THE EASIEST OF KEEPERS
Donkeys are part of the Equidae order that originated in the rocky, dry climes of Northern Africa. They are descended from the African wild ass, which is thought to have been domesticated about 5,000 years ago. Like their ancient counterparts, modern donkeys are both feral prey and beasts of burden. “There are donkeys in every country in the world taking on the role of mechanized equipment. They’re the most important draft animal in the world,” says Massachusetts veterinarian Stephen Purdy, DVM, author of Donkeys: Miniature, Standard, and Mammoth: A Veterinary Guide for Owners and Breeders.
In Greece, donkeys provide taxi service for tourists, despite the protests of animal-rights groups who consider the practice abusive. In some countries, they are eaten---barbecued donkey is considered a delicacy in Kenya, and Walmarts in China recently had to recall packages of its Five Spice donkey meat after they were found to contain traces of fox.
To most Americans, however, the thought of eating donkeys is abhorrent. In the United States, donkeys rarely work; the need for pack animals ended with the automobile, and they are no longer used to carry supplies into mines. It’s mules, not donkeys, who carry tourists around the Grand Canyon. The most controversial work donkeys are asked to perform in the United States is to participate in fundraising basketball games. Mostly, they are pets, companions and props in church Nativity pageants. They are doted upon like dogs, and, like dogs, their
numbers are increasing. Many people in the United States ride and compete with donkeys in equine or donkey- and mule-only events. Donkeys are also driven for pleasure.
The most recent Census of Agriculture from the U.S. Department of Agriculture, conducted in 2012, counted 292,590 mules, donkeys and burros at for-profit farms and ranches, a 8,782 increase since 2007. That figure does not include donkeys like Odie, who are at boarding stables or in backyards, only those at farms or ranches that sell animals.
Elizabeth Moore, a donkey enthusiast in New Mexico who runs a website called Eeebray.com, says there are an estimated 50 million donkeys in the world, but fewer than 500,000 in the United States, even as interest in them has increased.
“Donkeys are much
more efficient at converting their food [than horses], and so most of them never need any grain,” says Stephen Purdy, DVM.
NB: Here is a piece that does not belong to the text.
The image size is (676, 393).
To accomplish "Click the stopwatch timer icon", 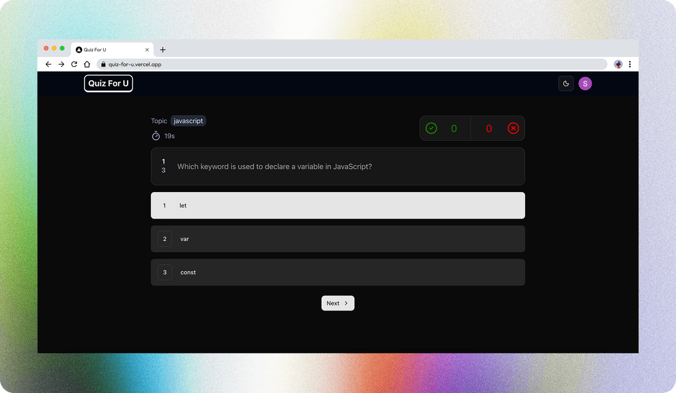I will coord(156,136).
The first donkeys to populate North America are believed to have come with Christopher Columbus; six were on a Spanish supply ship that accompanied the explorer on his second excursion here. Some 300 years later, George Washington would unwittingly start a new breed, the American Mammoth Jackstock, when he bred large jacks that had been gifts from the King of Spain and his French comrade, the Marquis de Lafayette, wrote Anita Gallion in her book, Small-Scale Donkey Keeping.
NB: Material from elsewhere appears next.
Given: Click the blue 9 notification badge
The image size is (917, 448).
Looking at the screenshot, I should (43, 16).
Donkeys proliferated in early America for many of the same reasons they do now: They are calm, stoic workers that, compared to horses, cost little to feed.
In fact, these days people tend to overfeed donkeys, says Purdy, who is also director of the North American Camelid Studies Program and has nine donkeys of his own. “Donkeys are much more efficient at converting their food [than horses], and so most of them never need any grain. They need to eat way less food.” “I have people calling me and saying they want a donkey and
they have 27 acres of great pasture, and I have to tell them, that’s not what they need,” says Ann Firestone, a former veterinary technician who heads the Save Your Ass Long Ear Rescue (www.saveyourassrescue.org) in New Hampshire. “These animals have evolved from desert-dwelling creatures that got by on minimal forage of poor quality. As a rule, they eat a lot less than a horse. They look at grass, and they blow up.”
And like horses, donkeys who eat too rich a diet are at risk for laminitis and founder. “Donkeys were made to eat sticks, basically, and we give them all this beautiful hay, and before you know it, they founder,” Moore says. “It goes to their feet really fast.”